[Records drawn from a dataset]
+++
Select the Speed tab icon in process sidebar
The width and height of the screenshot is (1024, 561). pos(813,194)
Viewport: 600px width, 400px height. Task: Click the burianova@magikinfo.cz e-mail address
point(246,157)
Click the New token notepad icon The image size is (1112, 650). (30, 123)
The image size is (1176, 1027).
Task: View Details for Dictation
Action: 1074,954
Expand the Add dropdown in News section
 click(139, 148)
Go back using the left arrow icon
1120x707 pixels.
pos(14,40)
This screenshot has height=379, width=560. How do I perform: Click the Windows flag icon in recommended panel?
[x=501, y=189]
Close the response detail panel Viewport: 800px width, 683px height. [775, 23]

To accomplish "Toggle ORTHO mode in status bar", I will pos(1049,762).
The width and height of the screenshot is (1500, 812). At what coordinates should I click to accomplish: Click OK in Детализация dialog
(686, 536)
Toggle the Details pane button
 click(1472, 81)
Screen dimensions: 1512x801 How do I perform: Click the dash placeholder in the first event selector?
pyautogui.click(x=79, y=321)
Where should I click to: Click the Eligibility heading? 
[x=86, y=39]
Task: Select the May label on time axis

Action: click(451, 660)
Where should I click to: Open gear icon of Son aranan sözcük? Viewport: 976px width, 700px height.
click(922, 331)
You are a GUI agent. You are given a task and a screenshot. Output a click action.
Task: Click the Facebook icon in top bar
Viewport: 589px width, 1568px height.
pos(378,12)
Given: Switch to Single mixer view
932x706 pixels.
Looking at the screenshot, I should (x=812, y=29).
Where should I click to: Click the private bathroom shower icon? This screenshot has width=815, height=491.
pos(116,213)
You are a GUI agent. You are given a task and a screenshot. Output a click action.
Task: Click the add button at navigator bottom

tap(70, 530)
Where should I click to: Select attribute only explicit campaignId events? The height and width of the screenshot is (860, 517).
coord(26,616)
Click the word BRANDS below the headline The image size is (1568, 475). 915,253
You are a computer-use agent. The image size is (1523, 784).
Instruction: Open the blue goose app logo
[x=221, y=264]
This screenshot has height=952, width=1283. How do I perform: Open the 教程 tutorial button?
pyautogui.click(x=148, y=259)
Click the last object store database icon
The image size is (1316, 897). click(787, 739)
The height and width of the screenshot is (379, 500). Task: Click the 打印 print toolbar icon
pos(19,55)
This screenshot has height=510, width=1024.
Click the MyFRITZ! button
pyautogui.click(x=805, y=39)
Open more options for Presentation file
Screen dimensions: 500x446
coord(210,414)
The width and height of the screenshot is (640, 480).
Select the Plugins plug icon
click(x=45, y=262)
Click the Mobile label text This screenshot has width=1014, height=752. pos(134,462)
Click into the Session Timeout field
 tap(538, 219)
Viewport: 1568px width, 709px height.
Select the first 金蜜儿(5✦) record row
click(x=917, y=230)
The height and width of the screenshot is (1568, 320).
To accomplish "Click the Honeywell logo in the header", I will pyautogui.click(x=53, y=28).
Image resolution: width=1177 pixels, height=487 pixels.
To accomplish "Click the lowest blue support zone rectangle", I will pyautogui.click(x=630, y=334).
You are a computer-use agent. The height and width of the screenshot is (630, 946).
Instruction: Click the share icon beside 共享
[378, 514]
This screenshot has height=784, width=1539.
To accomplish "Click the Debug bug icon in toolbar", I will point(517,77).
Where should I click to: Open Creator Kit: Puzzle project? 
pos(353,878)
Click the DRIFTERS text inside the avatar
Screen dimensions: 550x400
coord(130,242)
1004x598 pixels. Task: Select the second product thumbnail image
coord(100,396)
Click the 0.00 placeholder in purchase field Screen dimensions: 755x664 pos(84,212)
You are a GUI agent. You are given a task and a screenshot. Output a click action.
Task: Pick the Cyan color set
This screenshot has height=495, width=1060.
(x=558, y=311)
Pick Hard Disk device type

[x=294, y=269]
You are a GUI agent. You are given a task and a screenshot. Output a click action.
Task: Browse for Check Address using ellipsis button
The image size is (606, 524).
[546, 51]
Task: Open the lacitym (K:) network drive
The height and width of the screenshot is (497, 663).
+++
TASK TO COMPLETE
Repeat each entry word for word.

EXERCISE RESULT
Select the Speed tab icon in process sidebar
The width and height of the screenshot is (1024, 561). pos(813,194)
Viewport: 600px width, 400px height. Task: Click the burianova@magikinfo.cz e-mail address
point(246,157)
Click the New token notepad icon The image size is (1112, 650). (30, 123)
The image size is (1176, 1027).
Task: View Details for Dictation
Action: 1074,954
Expand the Add dropdown in News section
 click(139, 148)
Go back using the left arrow icon
1120x707 pixels.
pos(14,40)
This screenshot has height=379, width=560. How do I perform: Click the Windows flag icon in recommended panel?
[x=501, y=189]
Close the response detail panel Viewport: 800px width, 683px height. [775, 23]

To accomplish "Toggle ORTHO mode in status bar", I will pos(1049,762).
The width and height of the screenshot is (1500, 812). At what coordinates should I click to accomplish: Click OK in Детализация dialog
(686, 536)
Toggle the Details pane button
 click(1472, 81)
Screen dimensions: 1512x801 How do I perform: Click the dash placeholder in the first event selector?
pyautogui.click(x=79, y=321)
Where should I click to: Click the Eligibility heading? 
[x=86, y=39]
Task: Select the May label on time axis

Action: click(451, 660)
Where should I click to: Open gear icon of Son aranan sözcük? Viewport: 976px width, 700px height.
click(922, 331)
You are a GUI agent. You are given a task and a screenshot. Output a click action.
Task: Click the Facebook icon in top bar
Viewport: 589px width, 1568px height.
pos(378,12)
Given: Switch to Single mixer view
932x706 pixels.
Looking at the screenshot, I should (x=812, y=29).
Where should I click to: Click the private bathroom shower icon? This screenshot has width=815, height=491.
pos(116,213)
You are a GUI agent. You are given a task and a screenshot. Output a click action.
Task: Click the add button at navigator bottom

tap(70, 530)
Where should I click to: Select attribute only explicit campaignId events? The height and width of the screenshot is (860, 517).
coord(26,616)
Click the word BRANDS below the headline The image size is (1568, 475). 915,253
You are a computer-use agent. The image size is (1523, 784).
Instruction: Open the blue goose app logo
[x=221, y=264]
This screenshot has height=952, width=1283. How do I perform: Open the 教程 tutorial button?
pyautogui.click(x=148, y=259)
Click the last object store database icon
The image size is (1316, 897). click(787, 739)
The height and width of the screenshot is (379, 500). Task: Click the 打印 print toolbar icon
pos(19,55)
This screenshot has height=510, width=1024.
Click the MyFRITZ! button
pyautogui.click(x=805, y=39)
Open more options for Presentation file
Screen dimensions: 500x446
coord(210,414)
The width and height of the screenshot is (640, 480).
Select the Plugins plug icon
click(x=45, y=262)
Click the Mobile label text This screenshot has width=1014, height=752. pos(134,462)
Click into the Session Timeout field
 tap(538, 219)
Viewport: 1568px width, 709px height.
Select the first 金蜜儿(5✦) record row
click(x=917, y=230)
The height and width of the screenshot is (1568, 320).
To accomplish "Click the Honeywell logo in the header", I will pyautogui.click(x=53, y=28).
Image resolution: width=1177 pixels, height=487 pixels.
To accomplish "Click the lowest blue support zone rectangle", I will pyautogui.click(x=630, y=334).
You are a computer-use agent. The height and width of the screenshot is (630, 946).
Instruction: Click the share icon beside 共享
[378, 514]
This screenshot has height=784, width=1539.
To accomplish "Click the Debug bug icon in toolbar", I will point(517,77).
Where should I click to: Open Creator Kit: Puzzle project? 
pos(353,878)
Click the DRIFTERS text inside the avatar
Screen dimensions: 550x400
coord(130,242)
1004x598 pixels. Task: Select the second product thumbnail image
coord(100,396)
Click the 0.00 placeholder in purchase field Screen dimensions: 755x664 pos(84,212)
You are a GUI agent. You are given a task and a screenshot. Output a click action.
Task: Pick the Cyan color set
This screenshot has height=495, width=1060.
(x=558, y=311)
Pick Hard Disk device type

[x=294, y=269]
You are a GUI agent. You are given a task and a screenshot. Output a click action.
Task: Browse for Check Address using ellipsis button
The image size is (606, 524).
[546, 51]
Task: Open the lacitym (K:) network drive
The height and width of the screenshot is (497, 663).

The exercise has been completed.